Sandra Sanderson flips the script at Sobeys
Part of our annual Marketers of the Year feature, this profile of Sobeys’ head marketer looked at how she had led sweeping changes across the company, from new visual identities across banners to restructuring marketing teams to bolstering its marketing tech capabilities.
(Also, be sure to keep an eye out for our next Marketers of the Year in the Winter 2023 issue of strategy, which will be on newsstands the first week of January).
GoodLife Fitness names new VP of marketing
GoodLife Fitness is tapped a marketer from the food world to help lead its marketing and continue its post-pandemic recovery. New VP of marketing Nicole Pekerman came to the health club brand in May after stints at the likes of Tim Hortons and Weston Foods
Peckerman started her stint off strong. In September, she picked a new creative AOR for GoodLife, which then launched a new campaign and brand platform the following month.
Will consumers side with Frito-Lay or Loblaw?
In February, PepsiCo’s Frito-Lay division stopped shipments of its products to Loblaw stores after the grocery giant refused to accept price increases the CPG made to brands like Lay’s and Doritos to cover rising costs of ingredients.
Disputes between retailers and suppliers are nothing new, but this one caught the public’s attention due to the absence of otherwise highly visible brands from store shelves, as well as touching on cost of living issues that were about to become even more of a factor in their lives.
Experts strategy spoke to said public perception could break either way. On the one hand, a grocery store working to keep prices low is something that seems like it would go over well with customers. However, Loblaw trying to portray itself as a hero in the minds of Canadians was not likely to stand up to scrutiny – even though things like the bread price fixing scandal and ending pandemic “hero pay” are in the rear-view mirror, they still showed consumers are increasingly aware of the business practices and revenues at Canada’s biggest companies, the latter of which continued to rise this year alongside the cost of food.
The two sides eventually settled their dispute in April.
Tim Hortons’ app ruled to have violated privacy laws
In June, a joint investigation by four Canadian privacy regulators found that the way Tim Hortons’ mobile app tracked and recorded its users’ locations to be in violation of Canadian privacy laws.

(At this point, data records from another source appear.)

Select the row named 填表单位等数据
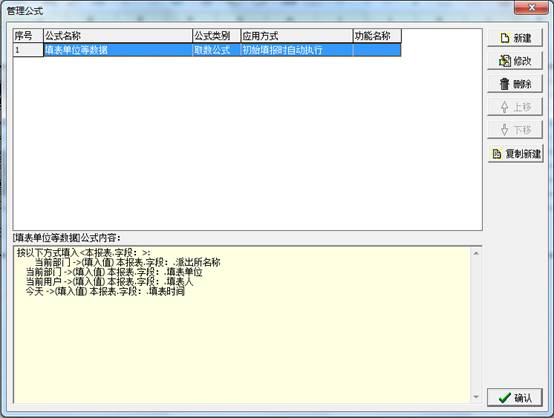Viewport: 554px width, 418px height. 207,50
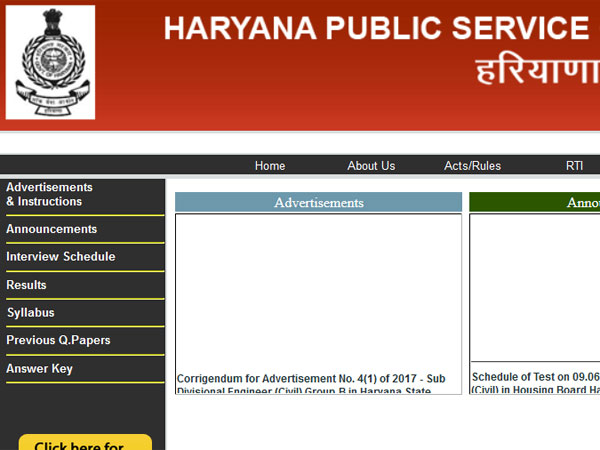The height and width of the screenshot is (450, 600).
Task: Open Advertisements & Instructions in the sidebar
Action: coord(49,194)
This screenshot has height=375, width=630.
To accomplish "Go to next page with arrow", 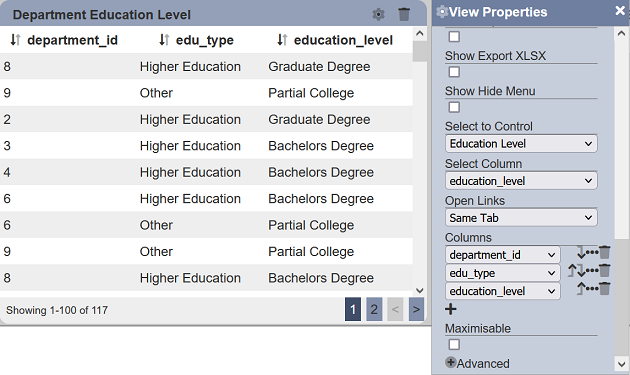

That came following a nearly two-year investigation that started after National Post reporter James McLeod published a story where found his location had been recorded more than 2,700 times in less than five months – including when he wasn’t using the app, which was contrary to what the company said would happen on its own website.

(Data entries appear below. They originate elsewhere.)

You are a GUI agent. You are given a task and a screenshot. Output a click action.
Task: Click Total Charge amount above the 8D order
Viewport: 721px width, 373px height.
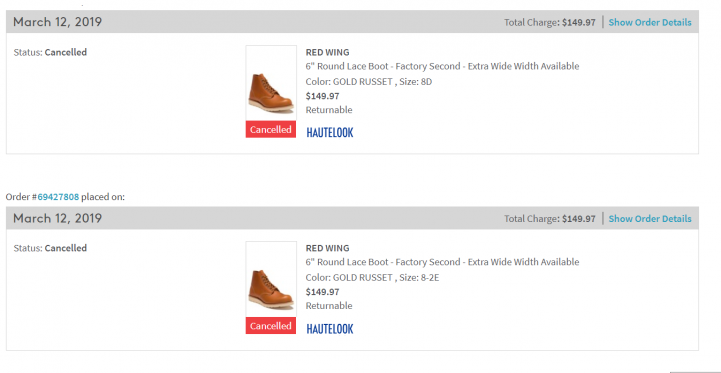point(578,22)
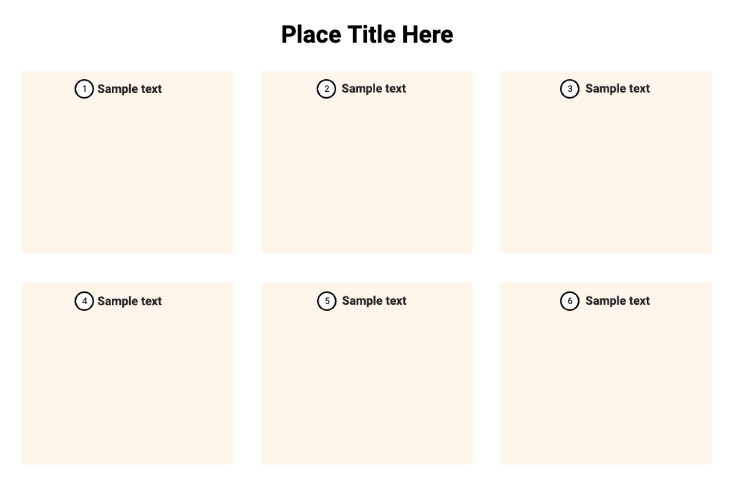Click the numbered circle 1 icon
The width and height of the screenshot is (731, 486).
click(x=85, y=89)
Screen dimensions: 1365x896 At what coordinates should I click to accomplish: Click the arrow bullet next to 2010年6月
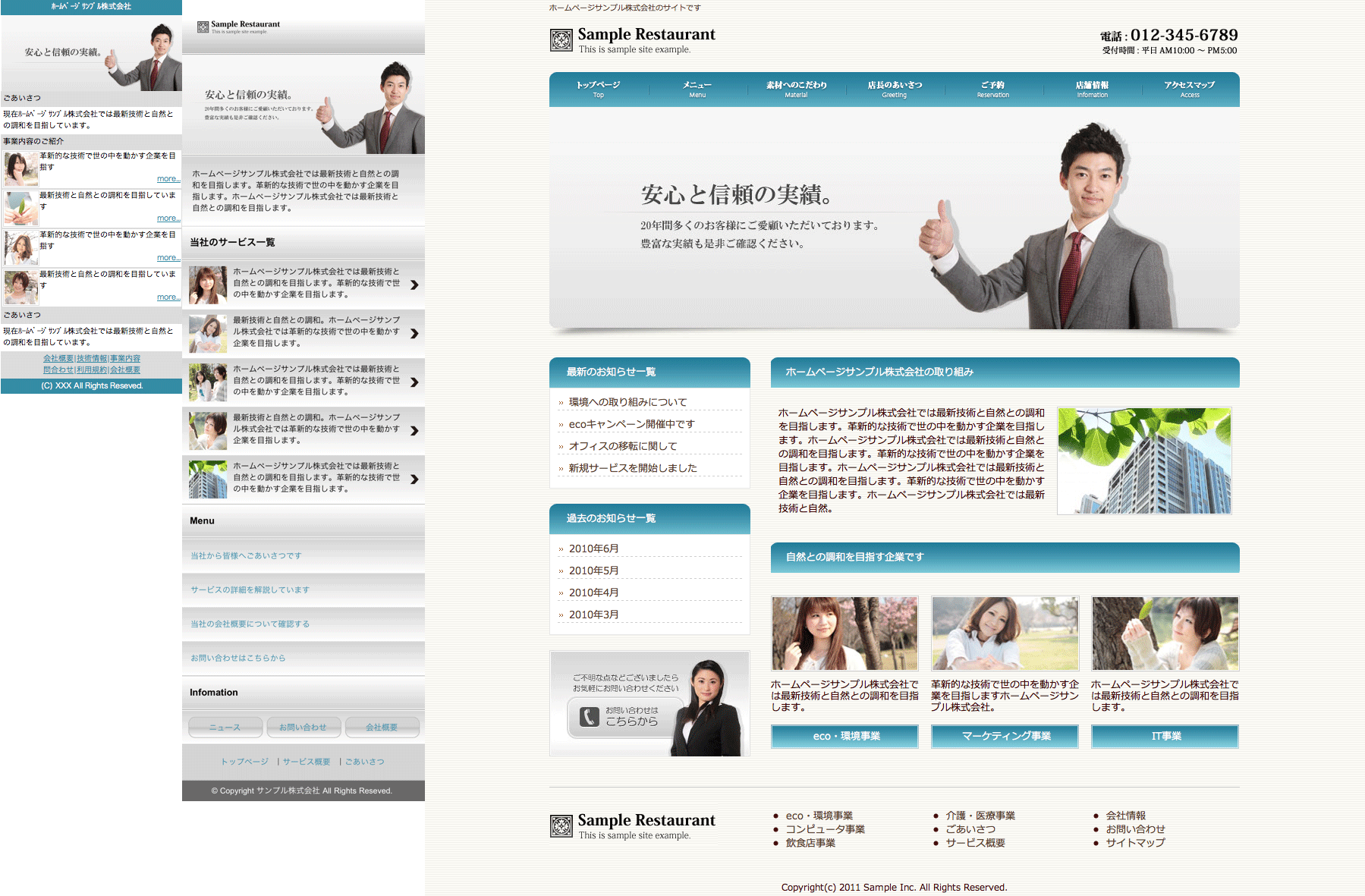click(561, 549)
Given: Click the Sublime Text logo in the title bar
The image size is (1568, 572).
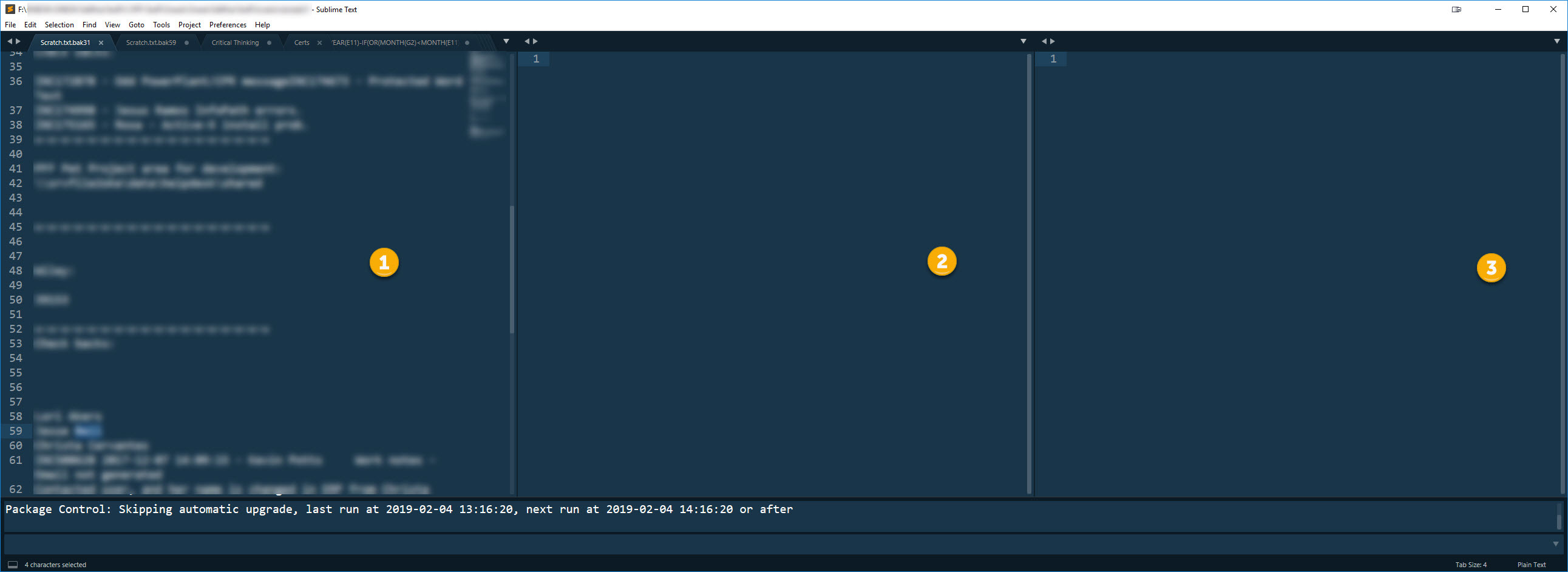Looking at the screenshot, I should (x=10, y=9).
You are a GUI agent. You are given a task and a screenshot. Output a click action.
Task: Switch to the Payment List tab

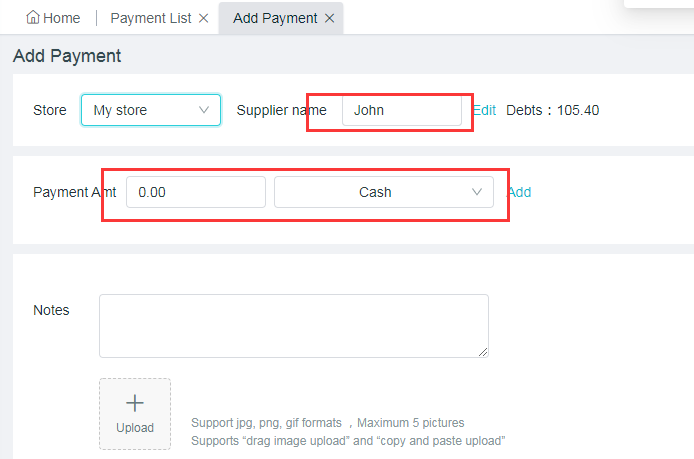(151, 18)
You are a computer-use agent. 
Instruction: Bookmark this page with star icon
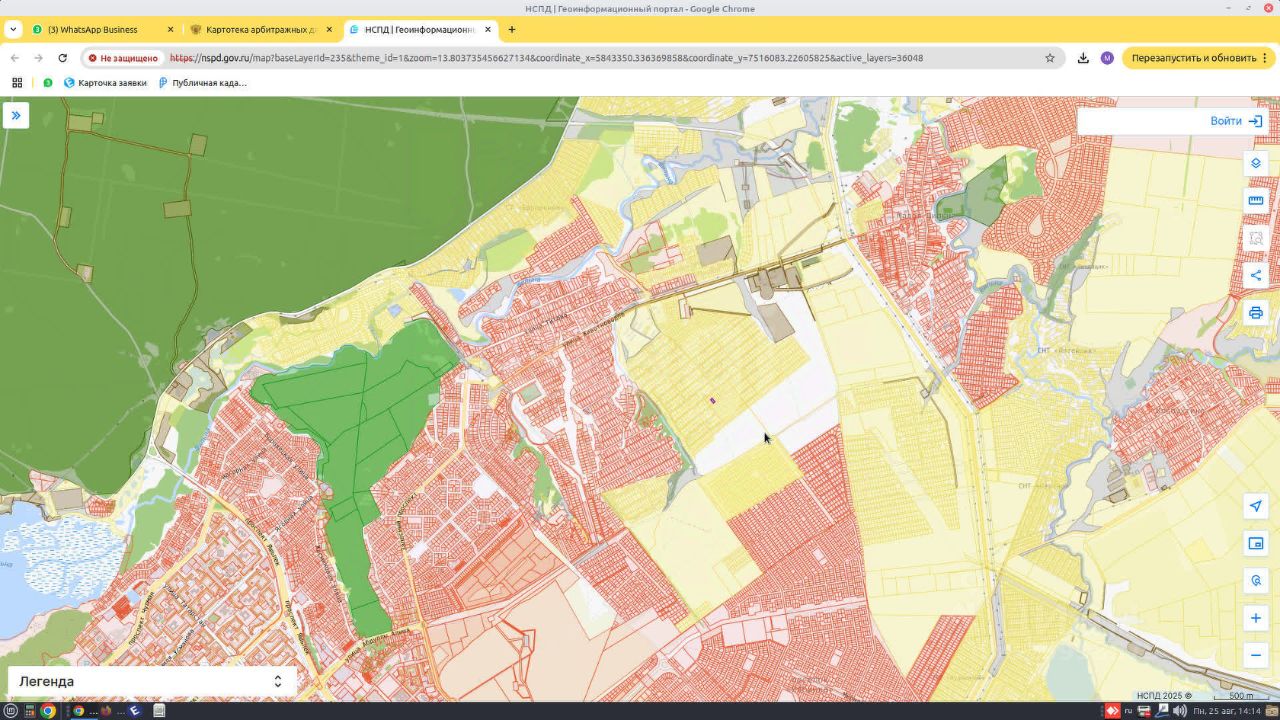(1050, 58)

The Office of the Privacy Commissioner of Canada (OPC) – working in collaboration with privacy commissions in Quebec, Alberta and British Columbia – found that users had their movements tracked and recorded “every few minutes of every day” and the app “misled many users to believe information would only be accessed when the app was in use.” The data was used to infer where users lived and worked, as well as if they were travelling away from either of those locations. It also generated and tracked “events” that were unrelated to their Tim Hortons purchases, including when they entered or left a Tim Hortons competitor or a sports venue.
In addition to Tim Hortons, the investigation was meant to send “a strong message” to other organizations that they “can’t spy on customers just because it fits in your marketing strategy.” In response to the findings, Tim Hortons said it had begun working implementing recommendations from the commissions, though several changes had already been made when the investigation was first launched in 2020.

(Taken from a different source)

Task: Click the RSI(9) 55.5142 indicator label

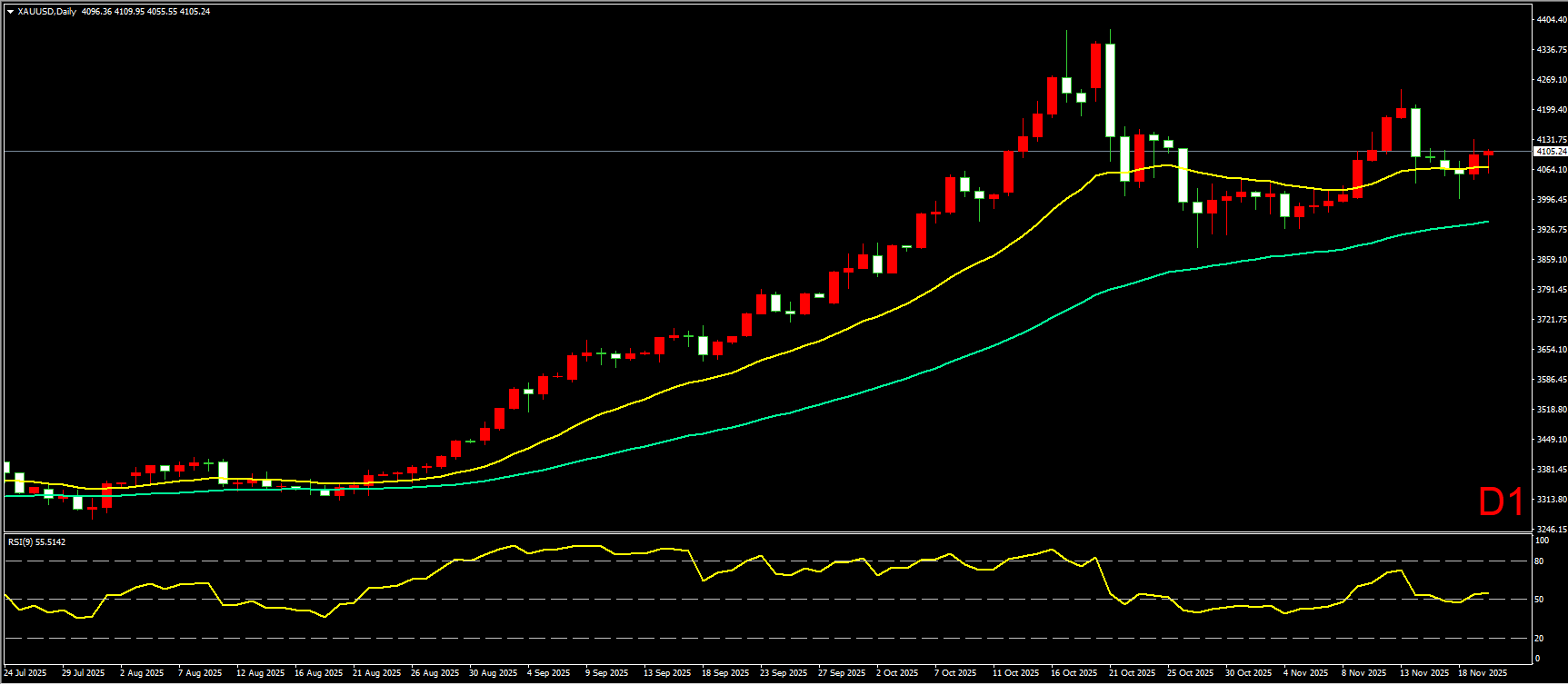Action: (x=36, y=542)
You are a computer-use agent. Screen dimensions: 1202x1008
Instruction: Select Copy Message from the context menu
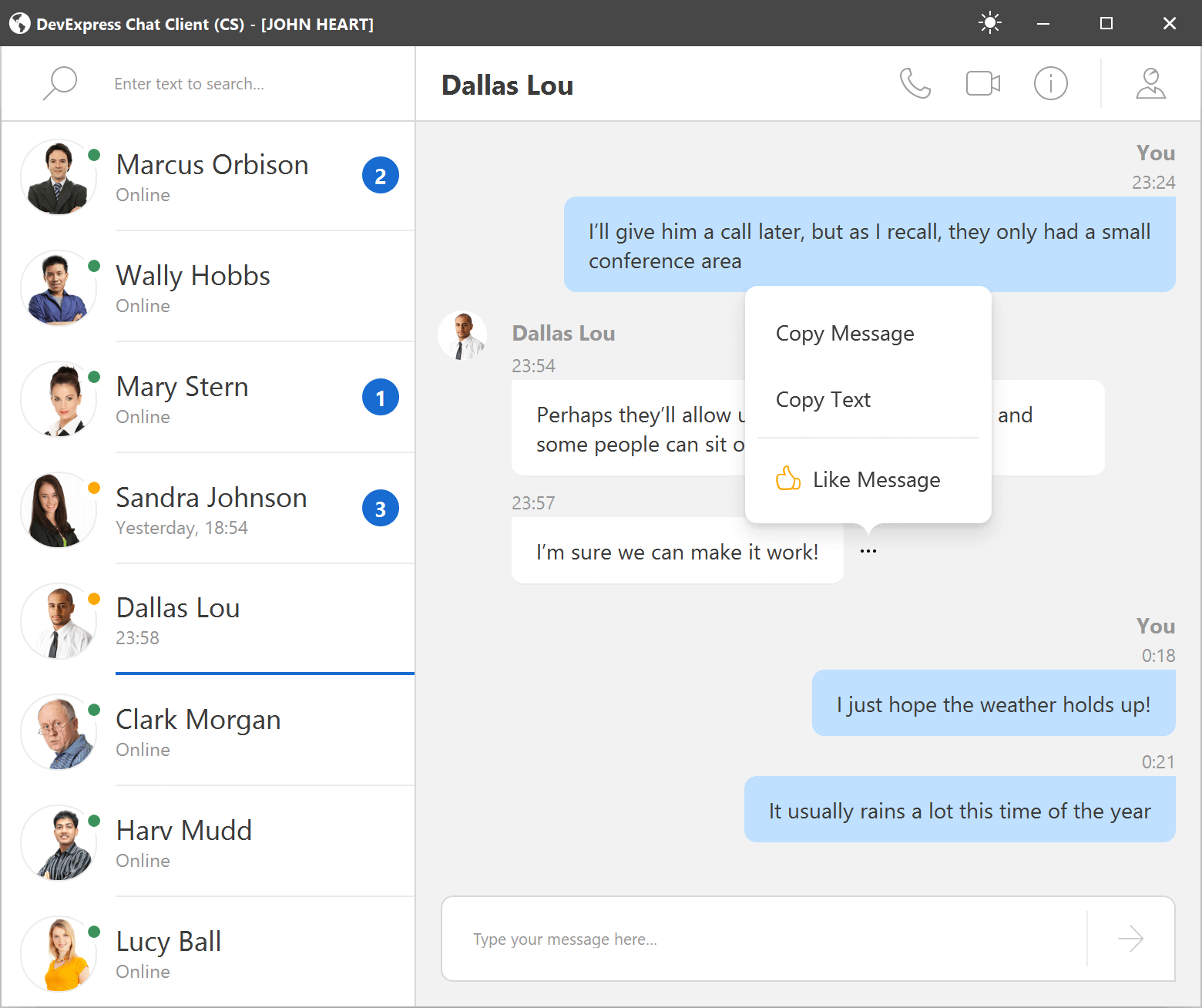844,333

Kraft Heinz builds a coffee brand around its teddy bears
Kraft’s “peanut butter bears” have been expanding their horizons. After becoming the face of the brand’s hazelnut spread to compete with the likes of Nutella in 2020, the company used its mascots to help it launch a new product in another breakfast occassion: coffee.
The Kraft Café Barista line is meant to complement Kraft Heinz’s Maxwell House and Ethical Bean coffee brands. In a premium segment of the category that typically markets around features and benefits, the hope was that the bears would bring more of an emotional connection for consumers, in addition to simple recognizability.